Sunday, October 28, 2012

Hurricane Sandy

When the storm gets close, crack open a window and take a breath. Hurricanes always smell like the Caribbean.

A lot of the forecasting concentrates on predictions about where the storm's center will hit. But that's just because that's what these guys do. It doesn't mean much here, because Sandy is so enormous that you needn't be anywhere near the center to get clobbered. Really, don't sweat the center. Like, at all.

Similarly, all the "Monster" and "Frankenstorm" language has created a misconception that Sandy is an unusually powerful storm. It's not; it's a category 1 hurricane, which is just barely a hurricane at all. It's already been downgraded to a tropical storm once (and quickly recovered), and may be demoted again by the time it hits New England. It's not the power or the wind speed, it's the storm's sheer size...
...plus its slow velocity, plus another front coming from the northwest ready to be bashed/sucked into. Between all those factors, Sandy will be lingering. And lingering 75 mph winds can be a lot more damaging than fleeting 100 mph winds, plus there's the extreme rainfall from a system which will take forever to pass. [note: the time lapse video of the above image is even scarier]

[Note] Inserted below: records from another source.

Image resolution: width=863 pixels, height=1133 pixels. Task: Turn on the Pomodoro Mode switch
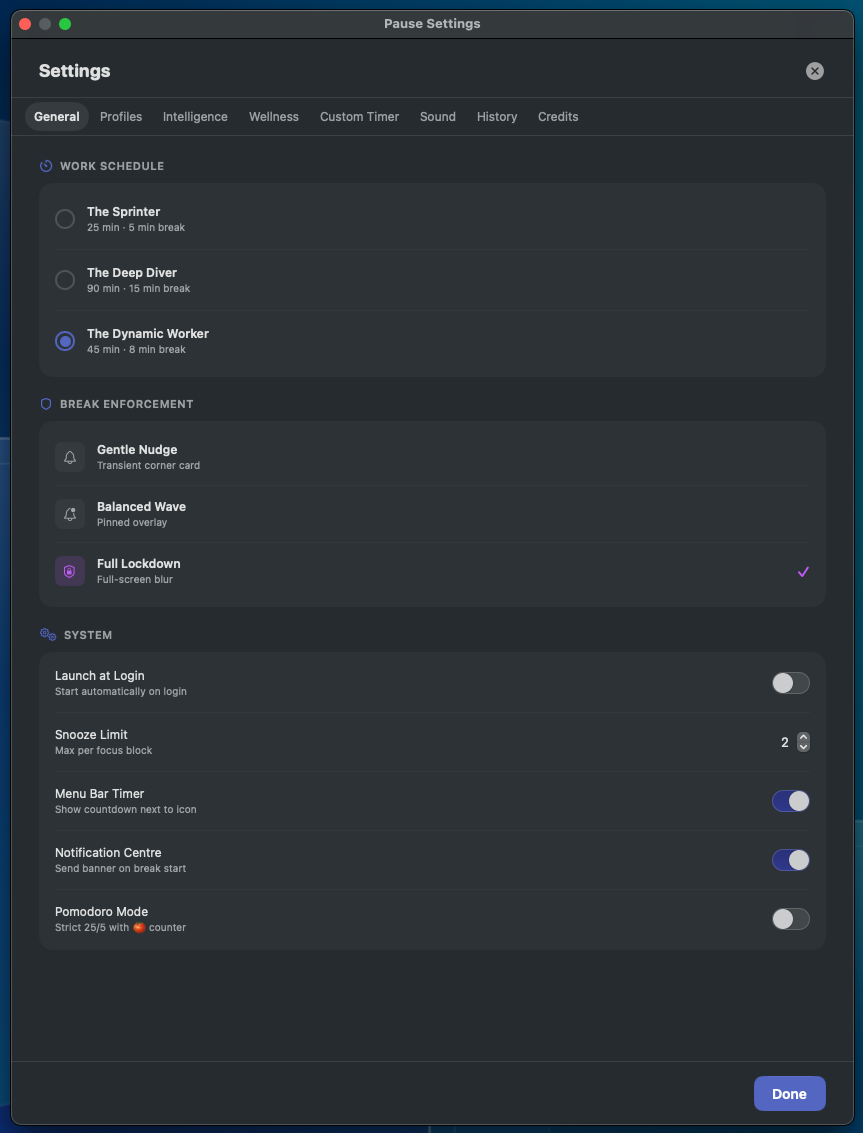(791, 919)
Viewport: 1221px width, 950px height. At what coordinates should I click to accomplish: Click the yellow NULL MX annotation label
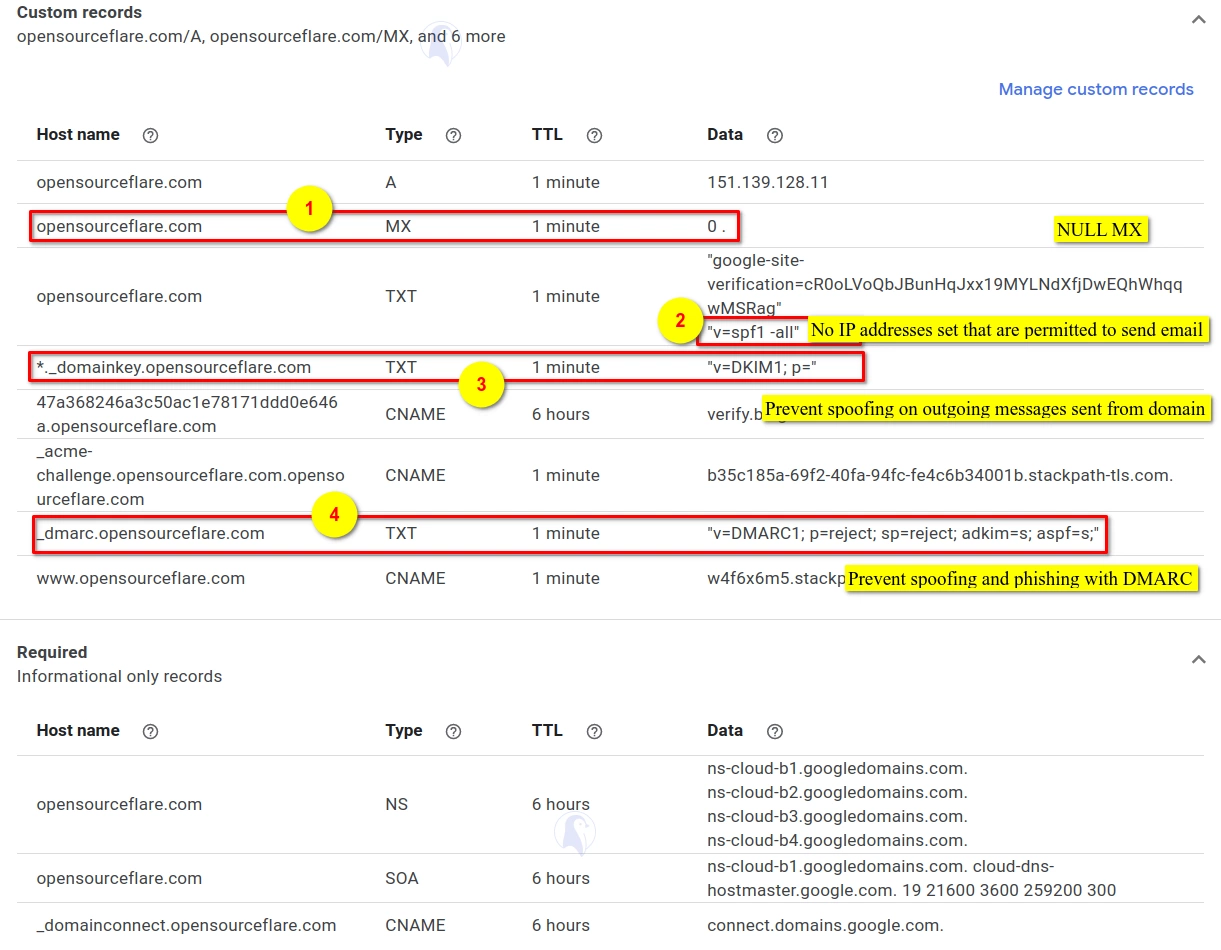[1098, 230]
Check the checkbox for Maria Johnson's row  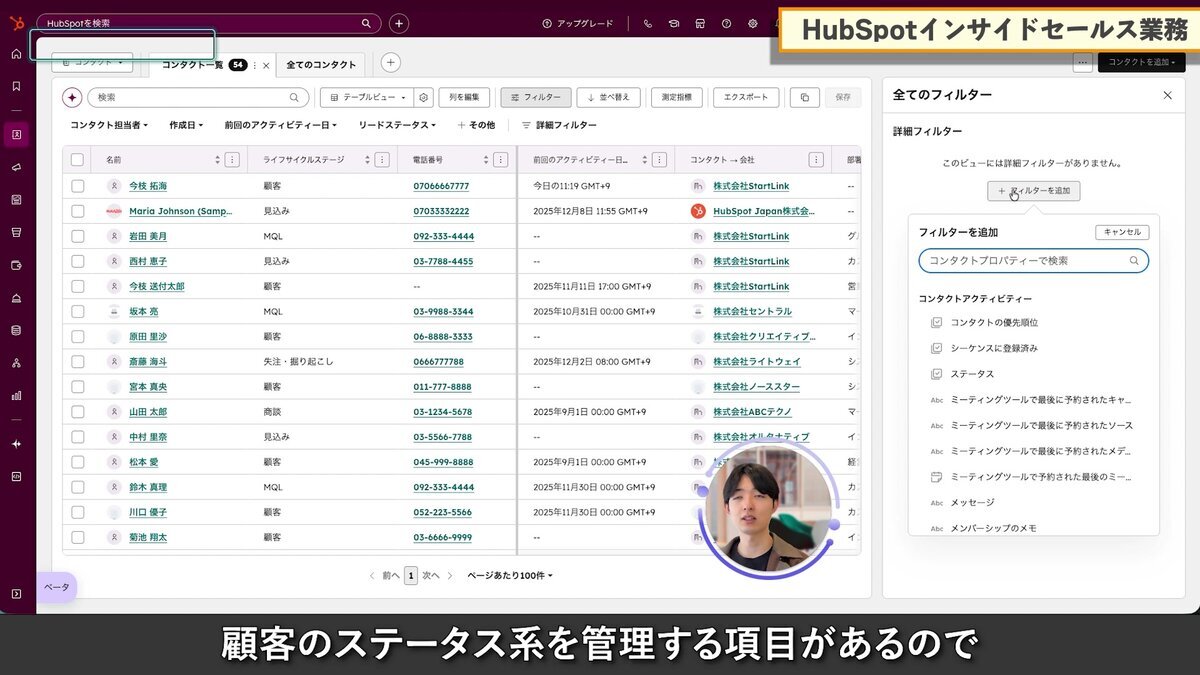(77, 211)
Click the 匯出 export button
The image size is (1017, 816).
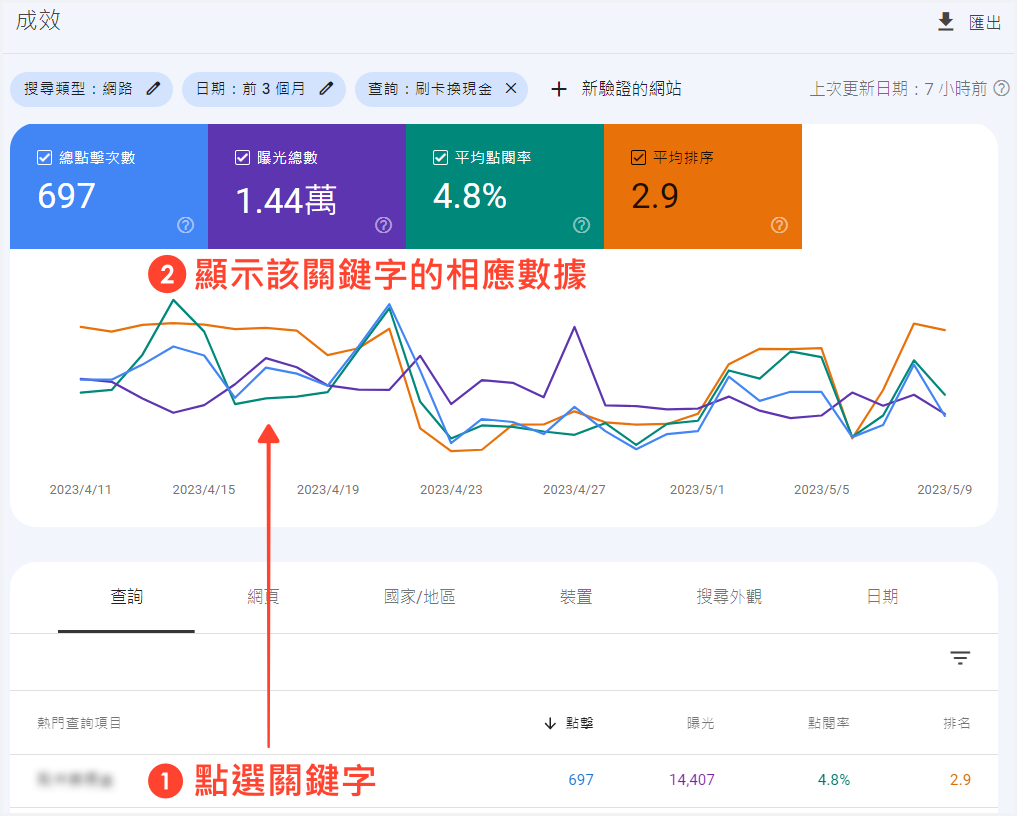[985, 23]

I've been following the National Hurricane Center reports (look for the "public advisory" index beneath the map), which come out every few hours, mostly just out of curiosity (there's no sense hoping Sandy might miss the NY tristate area; again, it could "miss" by 200 miles and we'd still be in the thick of it). Each report is signed by the forecaster (at the bottom), and while you wouldn't imagine these guys would be slouches, check out their bios to see how impressively credentialed they actually are.

And that makes it especially amazing to see how those guys reacted in 2005, when a couple freak, ultra-late-in-season storms utterly defied any attempt at prediction. See this great comic for details.